## REQUEST
Which lines in the entries below contain the word "should"? Pick out each one and copy it in full.

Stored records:
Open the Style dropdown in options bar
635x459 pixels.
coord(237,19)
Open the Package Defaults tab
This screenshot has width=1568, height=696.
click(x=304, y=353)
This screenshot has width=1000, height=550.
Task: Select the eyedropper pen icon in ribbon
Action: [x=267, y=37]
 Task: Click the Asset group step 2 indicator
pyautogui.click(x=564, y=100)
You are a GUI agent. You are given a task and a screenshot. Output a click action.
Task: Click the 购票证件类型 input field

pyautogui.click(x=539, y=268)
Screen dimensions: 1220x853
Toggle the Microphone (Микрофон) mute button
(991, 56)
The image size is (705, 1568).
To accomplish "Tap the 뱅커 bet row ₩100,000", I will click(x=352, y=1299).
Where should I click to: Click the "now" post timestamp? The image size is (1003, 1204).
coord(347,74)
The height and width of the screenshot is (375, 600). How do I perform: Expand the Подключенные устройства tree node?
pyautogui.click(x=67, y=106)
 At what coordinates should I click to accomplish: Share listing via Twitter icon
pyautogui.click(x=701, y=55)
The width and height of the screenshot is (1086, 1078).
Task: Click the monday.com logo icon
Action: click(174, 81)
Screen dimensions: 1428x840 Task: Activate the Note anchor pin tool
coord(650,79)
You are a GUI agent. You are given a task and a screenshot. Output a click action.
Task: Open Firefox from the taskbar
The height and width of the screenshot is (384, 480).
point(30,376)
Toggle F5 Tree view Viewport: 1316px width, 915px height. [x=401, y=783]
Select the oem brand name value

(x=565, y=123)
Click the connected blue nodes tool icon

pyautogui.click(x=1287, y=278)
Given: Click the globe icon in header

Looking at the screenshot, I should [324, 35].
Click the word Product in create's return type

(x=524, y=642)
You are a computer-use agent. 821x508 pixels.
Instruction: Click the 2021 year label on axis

## SOLUTION TO THIS TASK
Where should I click to: Click the "now" post timestamp? The image size is (1003, 1204).
 At what coordinates should I click to accomplish: Share listing via Twitter icon
Looking at the screenshot, I should [324, 35].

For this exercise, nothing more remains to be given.